The third thing we got right was treating the output as a recurring product rather than a one-time artifact. Subscription billing encourages retention-focused workflows, which are essential for the lasting value of a document AI system. The model produces text. The product is what surrounds the text: how the user moves through it, returns to it, and builds on it. In 2018, this looked like a UX consideration. In 2026, it looks like the only part of the stack that isn’t commoditized.

What we missed

We missed the scale of foundation models, embedding based retrieval, and the rapid commoditization of the AI layer relative to workflow and UX. All three misses boil down to a misunderstanding of what the model layer would ultimately be able to do.

NLTK is a tokenizer and POS tagger: it can label “the cat sat on the mat” as a noun phrase plus a prepositional phrase, but it does not understand cats, mats, or sitting. Our summarization was therefore extractive—ranking sentences with TF IDF and stitching them together. That is compression, not understanding. Moving from extractive to abstractive output required transformers, introduced in 2017 and not usable at scale until GPT 3 in 2020. We were building on a substrate that was about to be obsolete, a fact known to only a small group of researchers at the time.

Retrieval was the bigger miss. We built a parser, not a retriever. The whole system assumed there was one canonical structured form of each document, produced at ingest time, and the UI surfaced different views of that one form. The 2026 version of the same system would not work that way. It would store the document as a vector index — chunks of text mapped into a high-dimensional space where semantic similarity is computable — and produce a tailored output every time the user asked something different about the same source. The structure is no longer the answer. The structure is the search space. The answer gets generated at query time, against the part of the search space the question pointed at. That distinction sounds small, but it is the entire shift from 2018 document AI to 2026 document AI.

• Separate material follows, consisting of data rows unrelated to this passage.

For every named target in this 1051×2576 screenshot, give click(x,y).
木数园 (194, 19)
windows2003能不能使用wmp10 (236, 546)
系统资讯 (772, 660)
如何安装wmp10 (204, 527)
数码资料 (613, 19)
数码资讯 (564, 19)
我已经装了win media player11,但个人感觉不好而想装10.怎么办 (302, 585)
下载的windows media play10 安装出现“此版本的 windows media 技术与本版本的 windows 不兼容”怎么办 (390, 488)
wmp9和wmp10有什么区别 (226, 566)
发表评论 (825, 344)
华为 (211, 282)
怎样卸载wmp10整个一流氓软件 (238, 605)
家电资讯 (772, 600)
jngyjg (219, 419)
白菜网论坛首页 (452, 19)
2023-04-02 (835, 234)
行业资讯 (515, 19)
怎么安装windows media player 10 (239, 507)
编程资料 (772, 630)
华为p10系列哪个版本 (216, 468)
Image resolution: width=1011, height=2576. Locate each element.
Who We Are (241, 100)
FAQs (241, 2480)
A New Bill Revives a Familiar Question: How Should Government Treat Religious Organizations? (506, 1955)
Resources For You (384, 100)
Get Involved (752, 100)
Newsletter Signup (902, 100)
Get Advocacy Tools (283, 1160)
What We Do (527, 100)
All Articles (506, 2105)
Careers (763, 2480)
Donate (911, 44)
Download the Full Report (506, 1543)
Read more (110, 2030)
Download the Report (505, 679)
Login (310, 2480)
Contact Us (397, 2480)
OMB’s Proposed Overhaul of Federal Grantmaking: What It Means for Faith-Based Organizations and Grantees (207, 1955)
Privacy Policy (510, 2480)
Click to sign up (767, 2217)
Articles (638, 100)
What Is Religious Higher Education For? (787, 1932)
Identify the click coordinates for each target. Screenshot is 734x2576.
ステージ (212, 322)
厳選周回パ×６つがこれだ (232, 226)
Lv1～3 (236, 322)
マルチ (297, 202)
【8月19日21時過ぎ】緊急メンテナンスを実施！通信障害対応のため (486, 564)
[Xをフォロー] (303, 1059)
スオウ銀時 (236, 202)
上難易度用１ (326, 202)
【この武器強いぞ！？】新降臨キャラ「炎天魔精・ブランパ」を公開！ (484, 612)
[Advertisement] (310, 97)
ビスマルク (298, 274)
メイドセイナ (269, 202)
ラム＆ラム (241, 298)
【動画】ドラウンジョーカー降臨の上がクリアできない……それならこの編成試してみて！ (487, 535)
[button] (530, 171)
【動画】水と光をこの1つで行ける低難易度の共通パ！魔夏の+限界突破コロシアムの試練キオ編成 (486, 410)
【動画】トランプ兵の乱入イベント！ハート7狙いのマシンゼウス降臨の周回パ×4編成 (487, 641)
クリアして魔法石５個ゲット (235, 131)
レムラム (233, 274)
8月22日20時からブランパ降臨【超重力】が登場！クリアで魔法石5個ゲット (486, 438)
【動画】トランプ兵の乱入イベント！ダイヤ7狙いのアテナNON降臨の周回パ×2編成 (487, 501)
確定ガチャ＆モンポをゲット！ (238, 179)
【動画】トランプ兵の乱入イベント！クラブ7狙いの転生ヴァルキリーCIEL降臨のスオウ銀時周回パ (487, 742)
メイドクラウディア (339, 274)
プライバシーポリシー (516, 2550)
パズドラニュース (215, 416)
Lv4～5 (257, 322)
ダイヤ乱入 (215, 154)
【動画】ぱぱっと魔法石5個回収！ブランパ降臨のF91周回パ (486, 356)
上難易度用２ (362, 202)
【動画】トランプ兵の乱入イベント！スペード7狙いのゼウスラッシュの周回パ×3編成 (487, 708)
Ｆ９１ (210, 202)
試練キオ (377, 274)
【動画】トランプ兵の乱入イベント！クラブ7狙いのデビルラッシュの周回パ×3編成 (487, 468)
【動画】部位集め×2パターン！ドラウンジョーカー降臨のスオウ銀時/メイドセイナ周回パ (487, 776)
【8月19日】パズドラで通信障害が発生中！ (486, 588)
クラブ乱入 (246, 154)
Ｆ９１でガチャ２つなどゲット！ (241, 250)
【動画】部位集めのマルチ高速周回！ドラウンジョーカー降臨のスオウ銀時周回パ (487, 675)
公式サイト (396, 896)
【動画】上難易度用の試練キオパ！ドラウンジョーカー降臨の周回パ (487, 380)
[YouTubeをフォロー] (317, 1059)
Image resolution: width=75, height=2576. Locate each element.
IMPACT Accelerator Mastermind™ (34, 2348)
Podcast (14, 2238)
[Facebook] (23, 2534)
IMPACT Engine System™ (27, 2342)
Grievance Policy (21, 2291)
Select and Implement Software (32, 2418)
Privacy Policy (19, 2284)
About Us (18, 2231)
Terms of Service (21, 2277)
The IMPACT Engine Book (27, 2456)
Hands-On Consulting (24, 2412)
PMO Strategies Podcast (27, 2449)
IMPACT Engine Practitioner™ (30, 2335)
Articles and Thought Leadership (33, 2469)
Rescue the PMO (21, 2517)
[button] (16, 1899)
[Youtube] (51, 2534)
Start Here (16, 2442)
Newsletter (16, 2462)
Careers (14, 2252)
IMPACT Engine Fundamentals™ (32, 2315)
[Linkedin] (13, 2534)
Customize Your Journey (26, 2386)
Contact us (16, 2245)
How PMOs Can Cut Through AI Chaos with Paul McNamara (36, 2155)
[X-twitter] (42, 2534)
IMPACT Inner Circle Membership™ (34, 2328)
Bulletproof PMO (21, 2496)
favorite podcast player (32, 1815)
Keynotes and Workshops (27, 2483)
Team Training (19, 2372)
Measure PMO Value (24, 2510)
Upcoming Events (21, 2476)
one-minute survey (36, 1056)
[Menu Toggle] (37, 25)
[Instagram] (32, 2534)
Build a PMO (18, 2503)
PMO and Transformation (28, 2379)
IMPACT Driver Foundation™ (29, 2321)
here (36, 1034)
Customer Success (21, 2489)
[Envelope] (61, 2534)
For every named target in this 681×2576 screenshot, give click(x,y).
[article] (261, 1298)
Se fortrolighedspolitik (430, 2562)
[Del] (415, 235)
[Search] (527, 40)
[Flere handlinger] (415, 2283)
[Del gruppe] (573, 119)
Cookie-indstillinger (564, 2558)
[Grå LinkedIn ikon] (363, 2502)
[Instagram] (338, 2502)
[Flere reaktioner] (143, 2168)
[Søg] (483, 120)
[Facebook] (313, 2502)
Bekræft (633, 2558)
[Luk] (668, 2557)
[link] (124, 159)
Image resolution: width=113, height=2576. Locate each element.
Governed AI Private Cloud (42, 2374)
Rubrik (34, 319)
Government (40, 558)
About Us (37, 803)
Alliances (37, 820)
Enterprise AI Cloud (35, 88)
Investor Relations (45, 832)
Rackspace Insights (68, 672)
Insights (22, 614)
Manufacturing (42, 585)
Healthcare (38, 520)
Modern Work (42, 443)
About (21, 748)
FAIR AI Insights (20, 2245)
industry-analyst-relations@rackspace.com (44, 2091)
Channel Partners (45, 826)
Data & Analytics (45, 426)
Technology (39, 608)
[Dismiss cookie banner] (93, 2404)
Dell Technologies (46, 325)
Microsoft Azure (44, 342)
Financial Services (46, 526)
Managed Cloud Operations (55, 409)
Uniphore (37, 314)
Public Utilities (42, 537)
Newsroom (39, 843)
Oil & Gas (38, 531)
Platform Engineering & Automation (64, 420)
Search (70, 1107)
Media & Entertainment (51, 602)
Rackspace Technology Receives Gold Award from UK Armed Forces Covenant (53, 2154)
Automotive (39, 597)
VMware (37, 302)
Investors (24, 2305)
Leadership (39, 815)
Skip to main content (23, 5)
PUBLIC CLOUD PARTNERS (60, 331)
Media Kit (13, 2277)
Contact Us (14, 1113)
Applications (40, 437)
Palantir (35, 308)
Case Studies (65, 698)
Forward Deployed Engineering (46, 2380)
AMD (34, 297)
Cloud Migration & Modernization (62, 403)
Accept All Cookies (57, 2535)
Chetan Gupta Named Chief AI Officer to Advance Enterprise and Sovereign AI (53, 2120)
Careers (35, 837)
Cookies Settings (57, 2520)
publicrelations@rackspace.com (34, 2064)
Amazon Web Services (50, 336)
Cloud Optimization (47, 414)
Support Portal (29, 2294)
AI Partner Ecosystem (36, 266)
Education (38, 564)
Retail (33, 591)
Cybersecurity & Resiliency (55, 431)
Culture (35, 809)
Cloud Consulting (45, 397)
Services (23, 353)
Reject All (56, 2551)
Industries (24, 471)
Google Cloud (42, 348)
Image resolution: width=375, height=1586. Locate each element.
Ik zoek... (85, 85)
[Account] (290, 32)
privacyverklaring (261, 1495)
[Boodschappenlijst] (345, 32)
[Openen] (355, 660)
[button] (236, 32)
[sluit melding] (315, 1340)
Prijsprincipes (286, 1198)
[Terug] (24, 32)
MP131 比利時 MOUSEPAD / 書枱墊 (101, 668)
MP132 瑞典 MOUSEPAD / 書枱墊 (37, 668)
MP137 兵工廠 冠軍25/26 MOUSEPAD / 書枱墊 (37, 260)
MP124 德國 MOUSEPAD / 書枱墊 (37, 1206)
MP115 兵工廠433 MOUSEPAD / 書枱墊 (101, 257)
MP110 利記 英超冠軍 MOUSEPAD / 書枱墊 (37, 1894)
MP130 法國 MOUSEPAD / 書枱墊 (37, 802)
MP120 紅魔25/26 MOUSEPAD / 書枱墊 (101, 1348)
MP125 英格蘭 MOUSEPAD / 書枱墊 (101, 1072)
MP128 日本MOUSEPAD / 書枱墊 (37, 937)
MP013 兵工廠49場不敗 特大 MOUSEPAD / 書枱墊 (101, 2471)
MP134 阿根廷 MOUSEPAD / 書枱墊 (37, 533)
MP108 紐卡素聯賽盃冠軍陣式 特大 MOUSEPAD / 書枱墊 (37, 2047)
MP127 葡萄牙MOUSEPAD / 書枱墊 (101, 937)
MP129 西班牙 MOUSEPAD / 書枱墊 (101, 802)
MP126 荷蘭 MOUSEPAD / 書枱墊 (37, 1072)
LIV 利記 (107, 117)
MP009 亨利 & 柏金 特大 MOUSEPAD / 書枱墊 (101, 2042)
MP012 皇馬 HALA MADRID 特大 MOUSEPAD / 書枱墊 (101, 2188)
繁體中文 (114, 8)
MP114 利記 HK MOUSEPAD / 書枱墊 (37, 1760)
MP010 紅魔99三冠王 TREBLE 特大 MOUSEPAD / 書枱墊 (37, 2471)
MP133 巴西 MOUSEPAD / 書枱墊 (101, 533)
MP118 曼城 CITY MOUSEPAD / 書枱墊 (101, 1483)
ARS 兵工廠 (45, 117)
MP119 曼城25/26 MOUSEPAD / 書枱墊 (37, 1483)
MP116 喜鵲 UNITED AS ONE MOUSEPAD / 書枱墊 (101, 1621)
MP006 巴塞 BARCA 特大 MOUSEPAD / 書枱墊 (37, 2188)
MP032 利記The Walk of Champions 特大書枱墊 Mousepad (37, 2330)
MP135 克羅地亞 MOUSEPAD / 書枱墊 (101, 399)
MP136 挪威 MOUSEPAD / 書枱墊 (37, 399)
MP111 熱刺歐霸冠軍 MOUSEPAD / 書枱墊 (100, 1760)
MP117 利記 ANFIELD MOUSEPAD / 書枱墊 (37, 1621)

The third miss took years to understand and is the strategic one. We assumed the rule-based NLTK techniques — parsing and summarization of text — were the moat. If we could build a better summarizer than the open-source baseline, we would have something defensible. What happened is that AI innovation with transformer architecture and foundation models commoditized faster than anything else in the stack. Summarization is an API call. Embedding is an API call. Cross-document synthesis is an API call. Complex reasoning with lengthy documents is just an API call, charged per token at minimal cost. The model layer collapsed from “the hardest part to build” to “the easiest part to call.” Everything we thought was the differentiator is now a few lines of Python. The defensible parts of the system in 2026 are nothing we would have flagged as defensible in 2018: the curation of the source corpus, the trust UI around hallucinations, the integrations, the workflow that turns a model output into a learning loop. The model is the substrate, not the product.

How the AI layer changed

This is the part I came here to write. Not the AI revolution — the narrow, specific question: if you sat down to build the same kind of document AI system today, with long-document ingestion, structured output, and an adaptive-learning UI, what would the model layer give you that NLTK didn’t? What would be different if you were to do it today?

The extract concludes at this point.